_Task objective_
Return the lines from the start of the data through the line with "Click the 4,126.100". Include both of those lines and no others.

_Records for the task_
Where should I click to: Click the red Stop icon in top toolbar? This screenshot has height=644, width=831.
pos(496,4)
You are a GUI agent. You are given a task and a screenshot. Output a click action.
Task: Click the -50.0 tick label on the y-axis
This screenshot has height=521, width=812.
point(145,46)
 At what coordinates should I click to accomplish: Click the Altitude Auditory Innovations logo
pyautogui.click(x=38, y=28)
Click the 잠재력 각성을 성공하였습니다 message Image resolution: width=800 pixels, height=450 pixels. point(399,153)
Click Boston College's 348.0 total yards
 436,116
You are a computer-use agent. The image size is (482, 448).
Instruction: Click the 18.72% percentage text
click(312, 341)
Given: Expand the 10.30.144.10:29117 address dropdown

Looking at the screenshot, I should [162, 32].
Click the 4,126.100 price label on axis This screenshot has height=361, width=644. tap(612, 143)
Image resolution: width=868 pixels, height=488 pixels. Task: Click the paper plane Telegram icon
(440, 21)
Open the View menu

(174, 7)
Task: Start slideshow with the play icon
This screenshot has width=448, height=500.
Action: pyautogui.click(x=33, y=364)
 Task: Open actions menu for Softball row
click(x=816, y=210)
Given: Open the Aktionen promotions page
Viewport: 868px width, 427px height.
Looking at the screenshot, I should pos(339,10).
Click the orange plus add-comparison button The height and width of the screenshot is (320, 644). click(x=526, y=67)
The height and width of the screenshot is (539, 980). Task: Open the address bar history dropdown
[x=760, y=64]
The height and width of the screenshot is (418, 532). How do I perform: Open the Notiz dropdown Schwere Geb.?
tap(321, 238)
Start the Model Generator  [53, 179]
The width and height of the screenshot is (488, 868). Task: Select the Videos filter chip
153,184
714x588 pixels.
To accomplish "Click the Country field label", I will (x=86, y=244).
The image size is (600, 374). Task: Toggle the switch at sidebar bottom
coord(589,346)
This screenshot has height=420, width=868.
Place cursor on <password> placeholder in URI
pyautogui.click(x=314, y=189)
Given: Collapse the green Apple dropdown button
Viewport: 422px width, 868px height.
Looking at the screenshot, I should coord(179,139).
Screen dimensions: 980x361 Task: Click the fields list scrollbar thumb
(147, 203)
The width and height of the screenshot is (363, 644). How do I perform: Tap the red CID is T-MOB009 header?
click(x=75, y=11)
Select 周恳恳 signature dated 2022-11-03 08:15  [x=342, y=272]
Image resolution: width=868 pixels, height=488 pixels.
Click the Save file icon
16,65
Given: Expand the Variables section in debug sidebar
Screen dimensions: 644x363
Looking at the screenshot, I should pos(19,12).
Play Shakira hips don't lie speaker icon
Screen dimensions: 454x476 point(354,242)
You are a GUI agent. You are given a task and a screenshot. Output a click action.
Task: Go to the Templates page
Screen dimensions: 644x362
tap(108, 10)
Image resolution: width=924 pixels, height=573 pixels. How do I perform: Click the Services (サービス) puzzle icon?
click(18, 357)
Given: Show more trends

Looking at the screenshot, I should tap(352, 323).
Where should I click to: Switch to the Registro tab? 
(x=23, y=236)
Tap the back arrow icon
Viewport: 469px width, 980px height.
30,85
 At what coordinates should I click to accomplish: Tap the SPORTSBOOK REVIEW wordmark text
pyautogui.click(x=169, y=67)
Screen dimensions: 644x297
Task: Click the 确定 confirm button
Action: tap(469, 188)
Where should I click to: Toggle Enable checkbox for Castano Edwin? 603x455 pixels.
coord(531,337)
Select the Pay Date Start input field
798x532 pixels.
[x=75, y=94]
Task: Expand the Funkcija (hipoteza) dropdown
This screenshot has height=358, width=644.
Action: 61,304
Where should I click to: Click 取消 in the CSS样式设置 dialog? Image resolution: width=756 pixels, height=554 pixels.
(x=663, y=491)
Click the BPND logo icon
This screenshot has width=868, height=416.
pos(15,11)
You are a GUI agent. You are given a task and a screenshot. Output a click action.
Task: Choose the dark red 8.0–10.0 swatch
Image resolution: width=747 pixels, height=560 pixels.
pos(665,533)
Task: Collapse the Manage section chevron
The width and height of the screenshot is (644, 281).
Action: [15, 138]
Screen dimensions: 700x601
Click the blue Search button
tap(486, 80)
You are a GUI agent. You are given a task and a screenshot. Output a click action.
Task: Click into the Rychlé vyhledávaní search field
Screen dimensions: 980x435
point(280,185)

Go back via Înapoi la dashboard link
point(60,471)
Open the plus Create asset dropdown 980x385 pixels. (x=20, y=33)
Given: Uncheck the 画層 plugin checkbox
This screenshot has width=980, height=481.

_Answer box_
Where should I click to: Click the red Stop icon in top toolbar? This screenshot has height=644, width=831.
pos(496,4)
You are a GUI agent. You are given a task and a screenshot. Output a click action.
Task: Click the -50.0 tick label on the y-axis
This screenshot has height=521, width=812.
point(145,46)
 At what coordinates should I click to accomplish: Click the Altitude Auditory Innovations logo
pyautogui.click(x=38, y=28)
Click the 잠재력 각성을 성공하였습니다 message Image resolution: width=800 pixels, height=450 pixels. point(399,153)
Click Boston College's 348.0 total yards
 436,116
You are a computer-use agent. The image size is (482, 448).
Instruction: Click the 18.72% percentage text
click(312, 341)
Given: Expand the 10.30.144.10:29117 address dropdown

Looking at the screenshot, I should [162, 32].
Click the 4,126.100 price label on axis This screenshot has height=361, width=644. tap(612, 143)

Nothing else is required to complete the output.